Contrast ultrasound can tell DCIS from fibroadenomas

2018 07 27 16 48 4912 Ultrasound Breast 400

Contrast-enhanced ultrasound (CEUS) can distinguish ductal carcinoma in situ (DCIS) from fibroadenoma in breast tissue, according to a study published online June 17 in the Journal of Ultrasound in Medicine.

The findings further support the use of CEUS in the breast cancer screening arsenal, especially since DCIS can be tough to diagnose, wrote a team led by Weiwei Li of Shanghai Jiao Tong University.

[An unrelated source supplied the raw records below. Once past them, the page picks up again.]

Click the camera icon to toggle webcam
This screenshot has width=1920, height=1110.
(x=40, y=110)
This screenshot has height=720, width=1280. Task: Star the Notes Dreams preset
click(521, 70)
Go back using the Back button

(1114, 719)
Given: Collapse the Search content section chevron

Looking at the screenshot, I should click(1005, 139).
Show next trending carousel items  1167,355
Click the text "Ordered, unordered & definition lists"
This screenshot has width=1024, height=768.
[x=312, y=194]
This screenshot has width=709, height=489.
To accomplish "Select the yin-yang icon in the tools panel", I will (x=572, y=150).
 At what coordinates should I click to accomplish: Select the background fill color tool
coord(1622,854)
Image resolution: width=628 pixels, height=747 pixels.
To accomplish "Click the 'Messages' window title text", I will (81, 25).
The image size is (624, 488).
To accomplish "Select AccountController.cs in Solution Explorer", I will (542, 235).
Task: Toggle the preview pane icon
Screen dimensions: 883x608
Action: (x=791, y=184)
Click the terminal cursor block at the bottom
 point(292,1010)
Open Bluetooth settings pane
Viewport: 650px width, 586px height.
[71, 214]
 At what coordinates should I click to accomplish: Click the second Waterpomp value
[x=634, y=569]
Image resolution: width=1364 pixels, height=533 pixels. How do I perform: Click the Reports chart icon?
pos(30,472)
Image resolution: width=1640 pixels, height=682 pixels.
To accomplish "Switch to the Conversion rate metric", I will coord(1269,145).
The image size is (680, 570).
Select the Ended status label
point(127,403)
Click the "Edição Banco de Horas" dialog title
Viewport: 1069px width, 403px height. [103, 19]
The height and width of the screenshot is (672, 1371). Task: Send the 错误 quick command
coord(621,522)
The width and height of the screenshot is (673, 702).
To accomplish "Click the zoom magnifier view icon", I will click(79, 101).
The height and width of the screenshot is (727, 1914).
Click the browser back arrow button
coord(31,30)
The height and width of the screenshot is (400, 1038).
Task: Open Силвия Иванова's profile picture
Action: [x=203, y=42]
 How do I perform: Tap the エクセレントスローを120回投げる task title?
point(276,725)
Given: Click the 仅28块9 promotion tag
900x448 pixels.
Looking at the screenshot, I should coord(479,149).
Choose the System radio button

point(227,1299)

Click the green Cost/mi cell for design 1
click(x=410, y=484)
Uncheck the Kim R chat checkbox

"Ultrasound has become an important screening tool for evaluating breast lesions because of its widespread availability, low cost, and safety," the group wrote. "CEUS ... has been shown to be very helpful for differentiating benign from malignant breast tumors."

DCIS is a precursor to invasive breast cancer, Li's group noted. But accurately diagnosing DCIS -- and distinguishing it from benign lesions like fibroadenomas -- can be tricky. Quantitative breast ultrasound has been used to do this, but the modality has its limitations.

That's where CEUS comes in, since it can evaluate blood distribution and provide qualitative and quantitative analyses for characterizing breast lesions, the researchers wrote.

"Contrast-enhanced ultrasound is a noninvasive method that uses microbubble agents to evaluate and quantify the tissue perfusion," the group wrote. "Hence, it is reasonable to assume that the different enhancement characteristics may be used to evaluate the microcirculation perfusion, as well as to offer more valuable information for distinguishing malignant breast lesions from benign ones."

However, no studies to date have explored the diagnostic value of contrast ultrasound for identifying DCIS, according to the authors. So Li and colleagues assessed the characteristics of DCIS on CEUS, comparing CEUS findings of DCIS and fibroadenoma.

Their study included 251 women with 127 histopathologically confirmed DCIS lesions (mean size, 26 mm) and 124 fibroadenoma lesions (mean size, 29 mm). All of the women had undergone CEUS. Li and colleagues then analyzed the CEUS findings of the DCIS and fibroadenomas for distinguishing features.

The group found that DCIS lesions more often had particular features than the fibroadenomas and that CEUS could identify them. These included the following:

Features identified by CEUS as characteristic of DCIS
Feature DCIS Fibroadenomas
Blood perfusion defects 74.6% 42.6%
Earlier wash-in time 65.9% 38.5%
Earlier wash-out time 38.9% 26.2%
Hyperintense enhancement 44.4% 20.5%
Penetrating vessels 70.6% 41.8%

The results confirm that CEUS offers clinicians an effective way to diagnose DCIS, Li and colleagues concluded.

"As a novel diagnostic modality, CEUS can be used to evaluate the microvessels of DCIS with a low volume and blood flow velocity," the group wrote. "The features, including an earlier wash-in time, hyperintense enhancement, blood perfusion defects, an enlarged enhancement scope, and penetrating vessels, are more frequent in DCIS than in fibroadenoma. Thus, CEUS may be used as a valuable tool for differential diagnosis of DCIS and fibroadenoma lesions."